Release Date: January 29, 2016

“If you live in parts of Hawaii, Key West or on the U.S.-Mexico border, it’s a concern because of the nature of the mosquito, but this is not something that is going to affect large parts of the country. This is something the U.S. can handle. Zika is limited by the mosquito and we are well protected with air conditioning and our well-built buildings.”
Jared Aldstadt, associate professor of geography
University at Buffalo

BUFFALO, N.Y. — There’s no reason to suspect Zika will be much different from dengue fever, and those outbreaks in the United States have been pretty locally contained, according to Jared Aldstadt, University at Buffalo associate professor of geography in the College of Arts and Sciences.

Aldstadt’s research focuses on the mosquito species that transmits Zika, dengue fever, yellow fever and chikungunya.

“If you live in parts of Hawaii, Key West or on the U.S.-Mexico border, it’s a concern because of the nature of the mosquito, but this is not something that is going to affect large parts of the country,” he says. “This is something the U.S. can handle. Zika is limited by the mosquito and we are well protected with air conditioning and our well-built buildings.

“There is no evidence Zika will be different than dengue when it arrives occasionally in the U.S. and circulates locally for a while.”

Researchers are still gathering evidence about the link between Zika and microcephaly, Aldstadt says.

“Several infections are risk factors for birth defects,” he says. “There’s a chance that other infections are happening, too. There are a lot of other alternatives when it comes to microcephaly.”

While Aldstadt is in agreement with a travel advisory for pregnant women to be safe, there could be other risk factors at play, he says.

The mosquito that transmits Zika is a domesticated one that lives in clean water, Aldstadt says. It is not usually found in the natural environment. It was a major concern during the construction of the Panama Canal because of yellow fever, and was eradicated from much of tropical America in the 1950s.

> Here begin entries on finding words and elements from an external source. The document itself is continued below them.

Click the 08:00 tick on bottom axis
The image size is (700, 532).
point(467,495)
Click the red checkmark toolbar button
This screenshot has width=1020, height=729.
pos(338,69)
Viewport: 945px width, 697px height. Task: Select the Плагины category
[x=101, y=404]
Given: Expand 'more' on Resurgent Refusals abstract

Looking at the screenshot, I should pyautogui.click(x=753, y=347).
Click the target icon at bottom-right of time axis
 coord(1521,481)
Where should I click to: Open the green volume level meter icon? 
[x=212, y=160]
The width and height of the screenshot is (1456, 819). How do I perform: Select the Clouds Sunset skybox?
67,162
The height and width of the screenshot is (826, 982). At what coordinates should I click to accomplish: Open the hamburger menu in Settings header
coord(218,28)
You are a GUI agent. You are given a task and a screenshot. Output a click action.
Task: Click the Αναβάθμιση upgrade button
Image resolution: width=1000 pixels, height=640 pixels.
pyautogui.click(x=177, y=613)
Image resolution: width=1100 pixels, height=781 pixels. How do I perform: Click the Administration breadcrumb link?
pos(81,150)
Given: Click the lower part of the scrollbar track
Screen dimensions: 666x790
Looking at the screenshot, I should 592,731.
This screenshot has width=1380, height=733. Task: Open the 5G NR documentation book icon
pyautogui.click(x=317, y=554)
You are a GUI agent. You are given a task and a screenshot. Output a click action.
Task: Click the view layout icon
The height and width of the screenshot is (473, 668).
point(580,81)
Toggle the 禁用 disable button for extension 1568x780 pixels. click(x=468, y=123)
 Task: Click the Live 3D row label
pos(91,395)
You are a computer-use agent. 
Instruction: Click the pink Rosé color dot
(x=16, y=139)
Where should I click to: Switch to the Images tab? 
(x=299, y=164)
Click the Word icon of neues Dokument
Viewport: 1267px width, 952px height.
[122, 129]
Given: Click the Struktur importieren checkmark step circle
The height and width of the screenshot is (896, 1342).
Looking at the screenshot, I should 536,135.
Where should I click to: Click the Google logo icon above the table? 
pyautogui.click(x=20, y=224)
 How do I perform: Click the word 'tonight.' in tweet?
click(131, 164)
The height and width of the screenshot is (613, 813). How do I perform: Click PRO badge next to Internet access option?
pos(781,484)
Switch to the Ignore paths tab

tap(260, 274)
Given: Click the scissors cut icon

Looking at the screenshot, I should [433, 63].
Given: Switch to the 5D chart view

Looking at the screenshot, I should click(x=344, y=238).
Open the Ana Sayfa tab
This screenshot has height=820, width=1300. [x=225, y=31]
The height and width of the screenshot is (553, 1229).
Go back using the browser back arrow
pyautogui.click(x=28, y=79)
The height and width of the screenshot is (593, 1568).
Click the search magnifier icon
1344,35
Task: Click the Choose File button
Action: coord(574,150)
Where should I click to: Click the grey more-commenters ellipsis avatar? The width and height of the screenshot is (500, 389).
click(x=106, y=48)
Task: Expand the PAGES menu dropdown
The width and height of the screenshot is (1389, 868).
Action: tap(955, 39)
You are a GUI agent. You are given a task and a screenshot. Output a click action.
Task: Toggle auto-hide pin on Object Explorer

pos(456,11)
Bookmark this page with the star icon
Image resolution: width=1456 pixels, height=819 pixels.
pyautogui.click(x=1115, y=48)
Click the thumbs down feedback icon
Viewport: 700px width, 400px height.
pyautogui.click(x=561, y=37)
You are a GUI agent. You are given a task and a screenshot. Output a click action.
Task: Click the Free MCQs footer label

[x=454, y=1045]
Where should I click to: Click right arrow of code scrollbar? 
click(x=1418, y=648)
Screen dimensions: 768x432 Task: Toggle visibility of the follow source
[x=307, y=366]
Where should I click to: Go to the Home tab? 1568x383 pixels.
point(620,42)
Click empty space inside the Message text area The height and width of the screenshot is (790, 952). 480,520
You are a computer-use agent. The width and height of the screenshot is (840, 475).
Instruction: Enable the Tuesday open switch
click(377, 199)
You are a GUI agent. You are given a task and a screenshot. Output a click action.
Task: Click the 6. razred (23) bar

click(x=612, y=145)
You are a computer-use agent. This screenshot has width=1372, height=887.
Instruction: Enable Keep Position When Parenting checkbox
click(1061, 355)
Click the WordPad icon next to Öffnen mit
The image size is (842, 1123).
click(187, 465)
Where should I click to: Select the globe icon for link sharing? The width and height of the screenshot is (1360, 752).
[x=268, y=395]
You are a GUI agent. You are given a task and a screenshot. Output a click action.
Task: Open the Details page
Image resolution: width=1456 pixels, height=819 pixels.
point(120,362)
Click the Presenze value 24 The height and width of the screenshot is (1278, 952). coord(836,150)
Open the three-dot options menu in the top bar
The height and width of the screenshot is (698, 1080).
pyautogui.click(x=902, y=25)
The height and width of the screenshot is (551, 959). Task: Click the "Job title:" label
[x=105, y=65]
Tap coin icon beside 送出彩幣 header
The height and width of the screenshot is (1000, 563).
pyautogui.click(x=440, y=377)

“A place like Brazil is a perfect breeding ground for the mosquito because of the rapid urbanization and the often poor-quality housing,” he says. “The risk declines significantly at the U.S. border because the better housing quality and air conditioning protects people.”

Right now, places such as Brazil should be spraying indoors where the mosquitoes live, as well as removing breeding sites, such as water-holding containers, trash, tires and flower pots, Aldstadt says.

“People can protect themselves by wearing long sleeves and pants and can also use insecticide treatment,” he says.